* _Task_: Lift out, unaltered, the lines of the material below between the line holding "2 Comments (87, 1332)" and the line holding "ฮาราจูกุ (191, 1332)", counting both.

* _Excerpted records_:
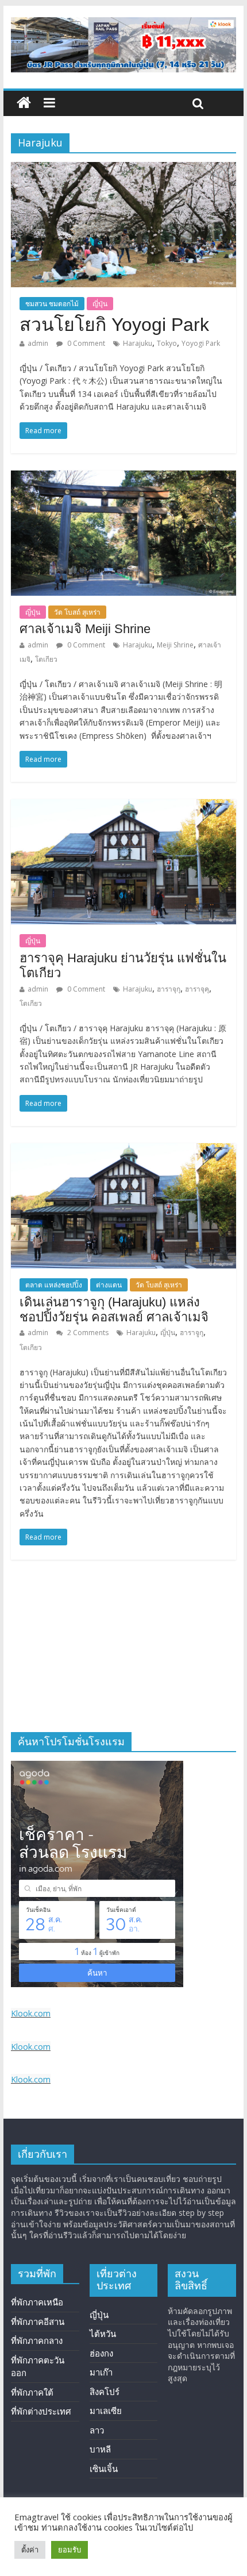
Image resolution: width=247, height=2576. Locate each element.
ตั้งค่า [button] (29, 2549)
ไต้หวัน (103, 2333)
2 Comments (87, 1332)
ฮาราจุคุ (197, 989)
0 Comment (85, 343)
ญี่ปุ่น (99, 303)
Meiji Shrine (175, 645)
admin (38, 343)
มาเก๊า (101, 2372)
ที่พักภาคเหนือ (37, 2302)
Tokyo (167, 343)
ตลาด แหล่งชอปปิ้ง (53, 1285)
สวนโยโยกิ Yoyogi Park (114, 324)
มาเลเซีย (106, 2410)
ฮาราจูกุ (191, 1332)
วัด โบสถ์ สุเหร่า (77, 612)
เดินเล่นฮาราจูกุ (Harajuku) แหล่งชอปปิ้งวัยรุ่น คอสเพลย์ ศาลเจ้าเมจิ (114, 1309)
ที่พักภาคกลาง (37, 2340)
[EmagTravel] (24, 103)
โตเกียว (46, 659)
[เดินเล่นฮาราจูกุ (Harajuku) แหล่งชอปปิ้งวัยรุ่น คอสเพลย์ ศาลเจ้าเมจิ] (123, 1150)
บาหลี (100, 2449)
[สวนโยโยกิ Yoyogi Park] (123, 169)
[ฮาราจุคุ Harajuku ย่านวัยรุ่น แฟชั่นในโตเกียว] (123, 806)
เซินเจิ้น (104, 2468)
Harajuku (137, 343)
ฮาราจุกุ (168, 989)
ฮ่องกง (101, 2353)
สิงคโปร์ (104, 2391)
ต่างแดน (109, 1285)
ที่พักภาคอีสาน (37, 2321)
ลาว (97, 2430)
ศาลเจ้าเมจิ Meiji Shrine (85, 629)
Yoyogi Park (201, 343)
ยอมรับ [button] (69, 2549)
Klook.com (31, 2013)
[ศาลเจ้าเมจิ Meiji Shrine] (123, 477)
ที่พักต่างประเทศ (41, 2411)
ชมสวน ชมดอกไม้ (52, 303)
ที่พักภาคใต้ (32, 2392)
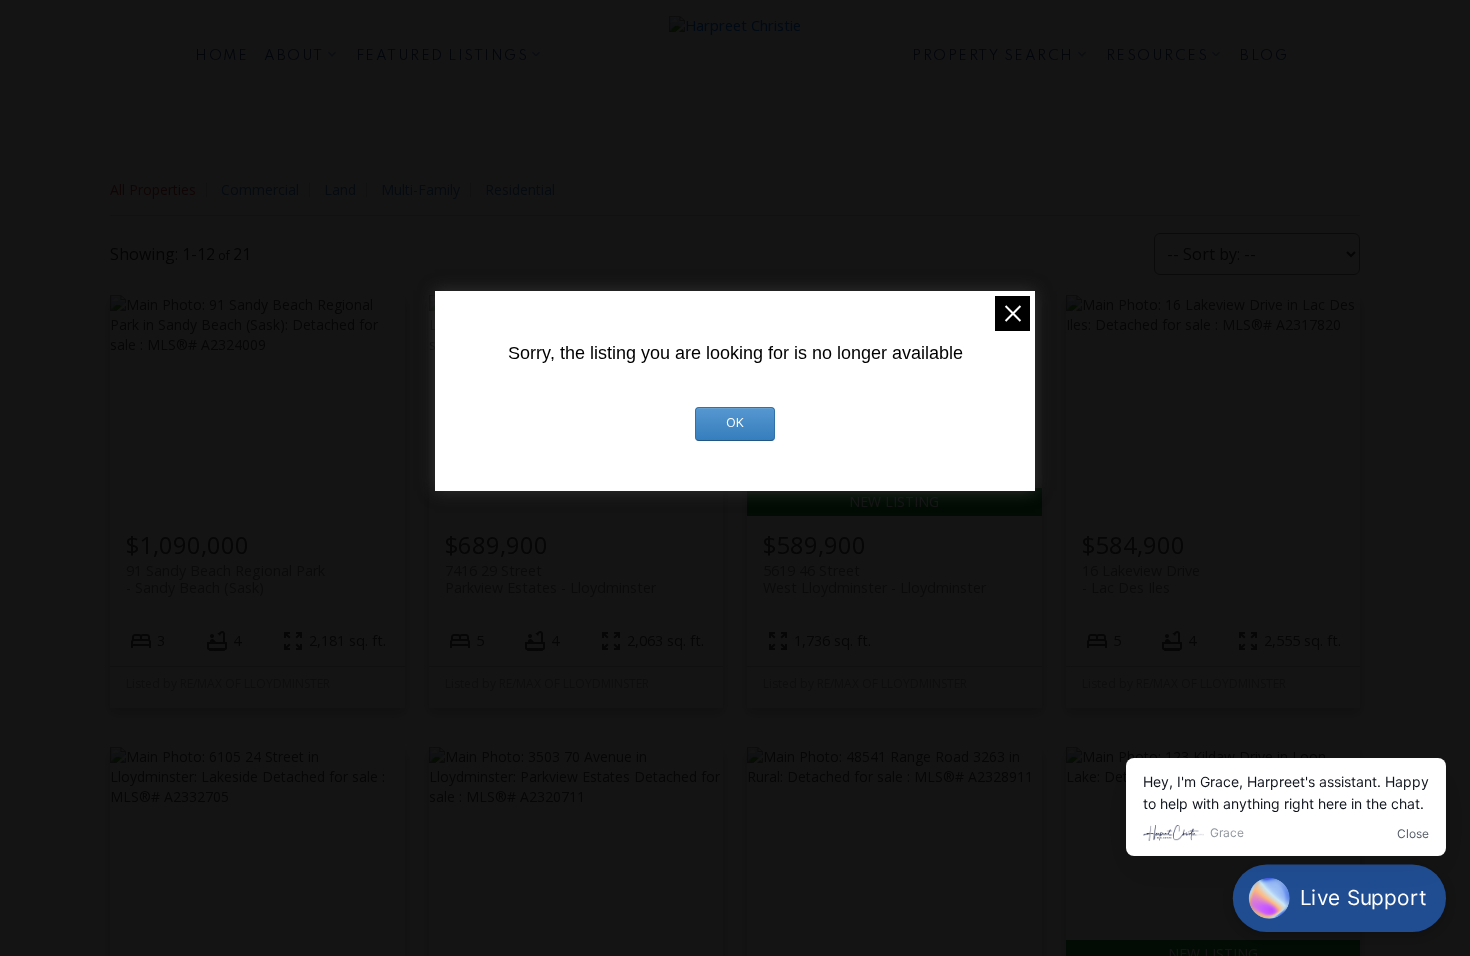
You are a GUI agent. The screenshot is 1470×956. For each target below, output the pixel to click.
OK (735, 424)
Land (340, 189)
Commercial (260, 189)
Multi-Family (420, 189)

* _Finished task_:
2 Comments (87, 1332)
ฮาราจุคุ (197, 989)
0 Comment (85, 343)
ญี่ปุ่น (99, 303)
Meiji Shrine (175, 645)
admin (38, 343)
มาเก๊า (101, 2372)
ที่พักภาคเหนือ (37, 2302)
Tokyo (167, 343)
ตลาด แหล่งชอปปิ้ง (53, 1285)
สวนโยโยกิ Yoyogi Park (114, 324)
มาเลเซีย (106, 2410)
ฮาราจูกุ (191, 1332)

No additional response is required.